ACTIVITY - Please restate, word for word, the lines below that begin at the one with "This screenshot has height=812, width=1463." and end at the one with "Given: Open the Sites settings gear icon". Leave out all other lines.

THE RECORDS -
┌──

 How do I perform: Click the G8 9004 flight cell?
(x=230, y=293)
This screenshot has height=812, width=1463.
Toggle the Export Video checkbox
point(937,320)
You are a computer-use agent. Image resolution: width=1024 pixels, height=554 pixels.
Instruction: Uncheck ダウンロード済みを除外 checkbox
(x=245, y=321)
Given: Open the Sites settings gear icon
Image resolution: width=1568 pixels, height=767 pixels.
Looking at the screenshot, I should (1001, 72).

└──
┌──

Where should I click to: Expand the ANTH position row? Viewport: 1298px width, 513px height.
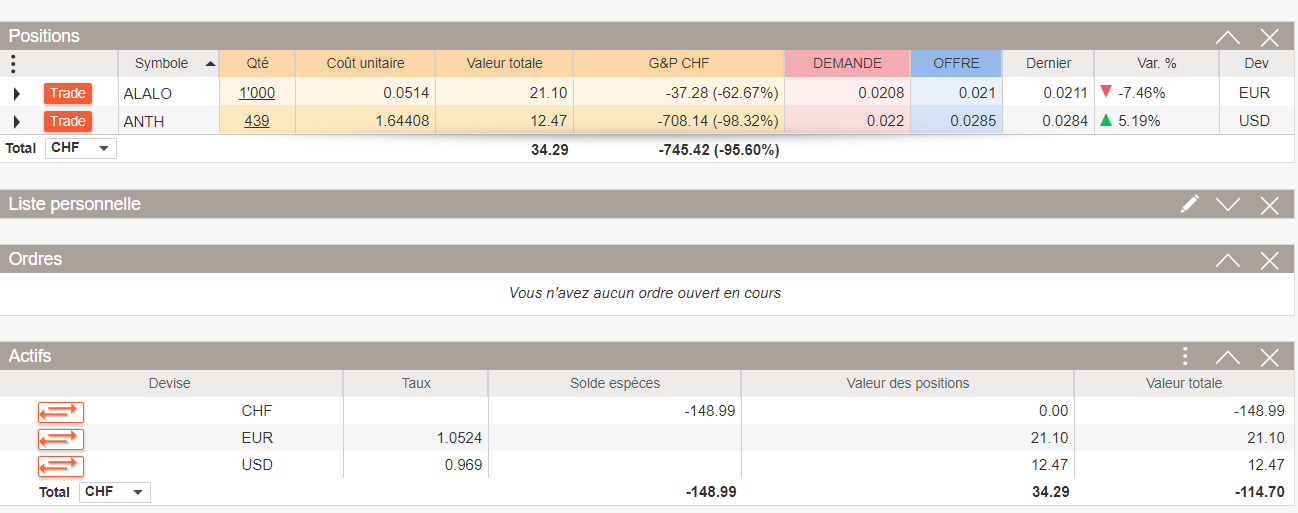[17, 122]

└──

EXPECTED ANSWER -
This screenshot has height=812, width=1463.
Toggle the Export Video checkbox
point(937,320)
You are a computer-use agent. Image resolution: width=1024 pixels, height=554 pixels.
Instruction: Uncheck ダウンロード済みを除外 checkbox
(x=245, y=321)
Given: Open the Sites settings gear icon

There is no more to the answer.